* begin Recorded data *

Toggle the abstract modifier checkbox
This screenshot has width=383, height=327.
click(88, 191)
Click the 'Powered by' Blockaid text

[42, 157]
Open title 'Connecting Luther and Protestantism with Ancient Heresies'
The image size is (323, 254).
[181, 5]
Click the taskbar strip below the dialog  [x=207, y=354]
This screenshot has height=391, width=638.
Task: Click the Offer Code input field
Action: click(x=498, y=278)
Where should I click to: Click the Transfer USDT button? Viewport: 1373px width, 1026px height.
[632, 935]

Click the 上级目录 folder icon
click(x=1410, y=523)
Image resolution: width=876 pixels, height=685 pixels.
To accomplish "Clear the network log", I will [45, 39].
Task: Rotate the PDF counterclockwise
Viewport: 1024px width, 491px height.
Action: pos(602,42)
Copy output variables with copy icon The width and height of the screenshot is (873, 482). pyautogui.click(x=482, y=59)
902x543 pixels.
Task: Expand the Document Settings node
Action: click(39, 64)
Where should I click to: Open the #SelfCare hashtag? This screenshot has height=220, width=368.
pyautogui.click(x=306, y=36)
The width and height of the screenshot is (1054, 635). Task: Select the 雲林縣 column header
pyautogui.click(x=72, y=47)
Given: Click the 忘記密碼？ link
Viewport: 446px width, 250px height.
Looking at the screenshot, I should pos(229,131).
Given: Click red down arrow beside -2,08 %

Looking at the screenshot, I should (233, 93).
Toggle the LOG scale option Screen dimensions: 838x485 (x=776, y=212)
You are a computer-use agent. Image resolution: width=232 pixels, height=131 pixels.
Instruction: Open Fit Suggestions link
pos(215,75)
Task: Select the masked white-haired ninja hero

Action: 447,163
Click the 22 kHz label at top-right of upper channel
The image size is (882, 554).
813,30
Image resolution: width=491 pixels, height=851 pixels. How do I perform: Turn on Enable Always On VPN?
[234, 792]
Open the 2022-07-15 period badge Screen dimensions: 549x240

* end Recorded data *

**Exercise task**
Copy out all of the data above word for word.

**Problem solution**
Toggle the abstract modifier checkbox
This screenshot has width=383, height=327.
click(88, 191)
Click the 'Powered by' Blockaid text

[42, 157]
Open title 'Connecting Luther and Protestantism with Ancient Heresies'
The image size is (323, 254).
[181, 5]
Click the taskbar strip below the dialog  [x=207, y=354]
This screenshot has height=391, width=638.
Task: Click the Offer Code input field
Action: click(x=498, y=278)
Where should I click to: Click the Transfer USDT button? Viewport: 1373px width, 1026px height.
[632, 935]

Click the 上级目录 folder icon
click(x=1410, y=523)
Image resolution: width=876 pixels, height=685 pixels.
To accomplish "Clear the network log", I will [45, 39].
Task: Rotate the PDF counterclockwise
Viewport: 1024px width, 491px height.
Action: pos(602,42)
Copy output variables with copy icon The width and height of the screenshot is (873, 482). pyautogui.click(x=482, y=59)
902x543 pixels.
Task: Expand the Document Settings node
Action: click(39, 64)
Where should I click to: Open the #SelfCare hashtag? This screenshot has height=220, width=368.
pyautogui.click(x=306, y=36)
The width and height of the screenshot is (1054, 635). Task: Select the 雲林縣 column header
pyautogui.click(x=72, y=47)
Given: Click the 忘記密碼？ link
Viewport: 446px width, 250px height.
Looking at the screenshot, I should pos(229,131).
Given: Click red down arrow beside -2,08 %

Looking at the screenshot, I should (233, 93).
Toggle the LOG scale option Screen dimensions: 838x485 (x=776, y=212)
You are a computer-use agent. Image resolution: width=232 pixels, height=131 pixels.
Instruction: Open Fit Suggestions link
pos(215,75)
Task: Select the masked white-haired ninja hero

Action: 447,163
Click the 22 kHz label at top-right of upper channel
The image size is (882, 554).
813,30
Image resolution: width=491 pixels, height=851 pixels. How do I perform: Turn on Enable Always On VPN?
[234, 792]
Open the 2022-07-15 period badge Screen dimensions: 549x240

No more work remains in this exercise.